**Texte d'étude**
○ ○ ○ ○ ○ ○ ○
# priorité d'execution sous Os X ?



## titojean (17 Août 2001)

Si je ne m'abuse, sous tous les unix, chaque appli a une priorité d'execution...j'aimerai qu'apple puisse intégrer ds son sys la possibilité donnée à chaque utilisateur de fixer la priorité qu'il donne à tel ou tel applis d'une maniere simple via une note de 0 à 5 par exemple , du "plus prioritaire" au "plus secondaire" (dans les infos/applis ou ds les prefs sys)...


----------



## benR (17 Août 2001)

yes, c'est vrai.... On peut deja a l'heure actuelle modifier ces trucs en passant par le terminal, si je me souviens bien.

D'un autre côté, quand osX sera utilisable, on ressentira sans doute moins le besoin de trifouiller ce truc....


----------



## NeoJF (18 Août 2001)

En effet, ça peut se faire à l'aide de la commande nice. Mais ça ne se fait que lorsque le process est lancé et c'est pas très pratique c'est sûr.
Au fait, sous Unix, les priorités sont notées de -20 à 20, les négatifs étant réservés au root.


----------



## benR (18 Août 2001)

pour notre culture à tous, tu peux être plus précis, NeoJF, stp ?

Et donner un exemple de la commande à tapper ?

merci !


----------



## rchytil (18 Août 2001)

Un des trucs qui est beau avec Unix (BSD, SysV, Linux, HP-UX, rix, AIX, Solaris), c'est qu'on peut taper "man &lt;command&gt;" (p.ex. man date) et obtenir le manuel de la commande.
man nice donne toutes les infos.
En fait, nice signifiant "chouette, sympa" (et plein d'autres trucs), cette commande sert à rendre plus sympa un process (application, script, commande simple) en descendant sa priorité. elle est à 0 par défaut (0 est le max, 20 la priorité minimum), on peut la mettre à 10 et elle passera après les autres (p.ex pour diminuer le temps proc pour faire un backup, qui peut se faire en plus de temps).
Seul root peut augmenter la priorité (valeurs négatives)

Voir aussi "renice". (man nice et man renice)

Robin


----------



## NeoJF (19 Août 2001)

Merci rchytil   
	

	
	
		
		

		
			




Je crois que tout a été dit


----------
○ ○ ○ ○ ○ ○ ○
**Mise en pratique**
1. D'après le fil de discussion sur la priorité d'exécution, qui peut augmenter la priorité d'un processus sous Unix ?
2. Reproduisez fidèlement le passage du fil de discussion sur la priorité d'exécution qui s'ouvre sur les mots contenant « Au fait, sous » et se clôt sur « NeoJF, stp ? ».

**Données d'entrée**
○ ○ ○ ○ ○ ○ ○
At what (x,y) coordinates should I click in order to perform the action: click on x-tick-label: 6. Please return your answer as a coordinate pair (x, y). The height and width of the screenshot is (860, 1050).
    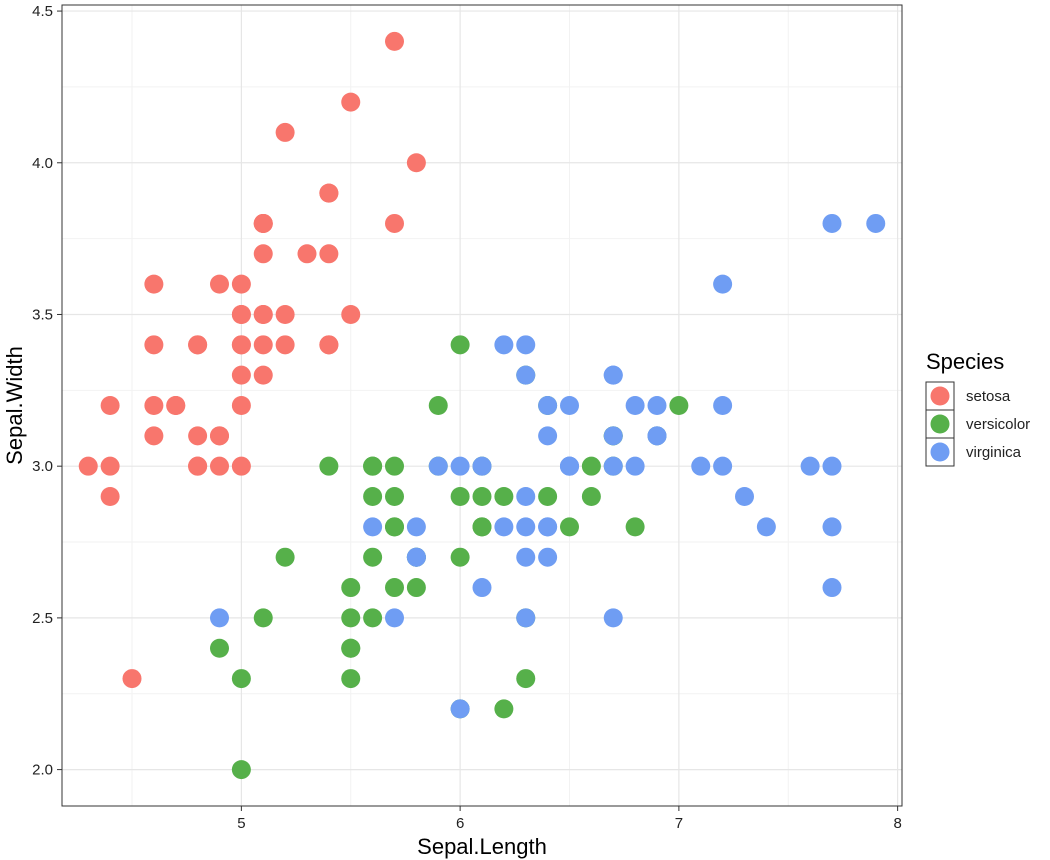
    Looking at the image, I should click on (460, 824).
○ ○ ○ ○ ○ ○ ○
**Réponses numérotées**
1. Seul root peut augmenter la priorité, au moyen de valeurs négatives.

2.
Au fait, sous Unix, les priorités sont notées de -20 à 20, les négatifs étant réservés au root.


----------



## benR (18 Août 2001)

pour notre culture à tous, tu peux être plus précis, NeoJF, stp ?